My point is to look for that time, experiment around until you know when it is and then always do your best to keep that period clear. It’s simple and obvious enough, you get it.

Only, as an example, I generally tell people that I found my best time for writing is when I get up at 5am. The sole thing I stress and underline more than the fact that this is just an example, I am not recommending you do 5am too, is that I stress and underline and weep about how I loathe it. Getting up to write at 5am is all kinds of stupid and it is a damned curse that it’s when I happen to function the best. I would like put this functioning best capability to functioningly sleeping. And similarly, if you write best at midnight, I envy and applaud you. That’s when this should be done. That’s when real writing happens. Going to bed before midnight should be illegal.

But.

I’ve changed my mind.

Not about how stupid it is to get up at 5am and not one pixel about how stupid I am for doing it.

But it’s no longer just an example.

I’m afraid it’s a recommendation.

I fell off the productivity wagon a little while ago, coming off the back of a big book project.

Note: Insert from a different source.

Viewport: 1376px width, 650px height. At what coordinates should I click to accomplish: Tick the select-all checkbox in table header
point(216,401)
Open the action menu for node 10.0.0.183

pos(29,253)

Plus I had a lot of evening speaking engagements and it was both crucial that I didn’t fall asleep in them and also knackering that I was doing them at all. Also, plus, and, lots of excuses. It has always been that the weekday 5am is inviolate except for when travel makes it impossible or other things in my schedule make it unwise.

Whatever the excuses and the number of excuses, the result was that I had a couple of weeks where it wasn’t practical to get up at 5am.

Yet I didn’t feel all that more rested and refreshed.

I felt rather bad, actually, and things were just not working out. A few rejections, a lot of very poor writing from me. I do a weekly email newsletter for my productivity site, The Blank Screen, and in it there is always a brief section that tells you what I’ve been writing lately. It is there to hopefully keep prodding you into doing your own writing, it is there to certainly prod me. And the last few have been feeble. Practically nothing going on. And so the newsletter that used to be a nice prod for me started to become a bit of a cattle prod in my side. Just for that section, I enjoy the newsletter. But lately not that section. (I’d like you to see the newsletter, it’s good. Do sign yourself up here.)

I don’t think I consciously connected the problems to the lack of 5am starts but about a week ago, I felt so overwhelmed with what was going on and what wasn’t being done, that I made myself get up at this stupid o’clock again. Not because it’s my best time but just that I needed the number of hours it gives you when you start that early and you don’t finish until late.

And since then I’ve pitched more successfully than I have in months. My new book is about 10,000 words further on. I thought of a new business, started it, announced it, got my first paying clients. We are now fully in the smugness section and I do apologise but there is embarrassment coming, honest. So yes, I can see I got up early and I can point to specific things that have gone well because of it. But I think the truth is that it’s me who has made them go well, not the clock. But the clock has got me some extra hours in the morning, it’s got them before the phones start ringing, it’s given me a head start every day and by 9am I feel I’ve done loads – because I’ve done loads.

So that’s it. It is 5am, Monday to Friday for me now, forever. Always.

Cue embarrassment.

Except today.

Last night I was at the Royal Television Society’s awards gala dinner in the Midlands and I think I must’ve passive drunk because my head is a jackhammer on a spin cycle. Also, I got to bed around 1am. And it’s going to be a late night with a lot of driving tonight. So yes, the excuses are back and I’m embarrassed. But I’ve got the buzz of the week’s work behind me, I’ve got a buzz from last night, actually, and I know that next week is going to be full of 5am starts so I am hoping that sheer momentum will carry me over today’s jackhammer lie-in.

I’d suggest we chat at 5am some time soon but we should be working, shouldn’t we?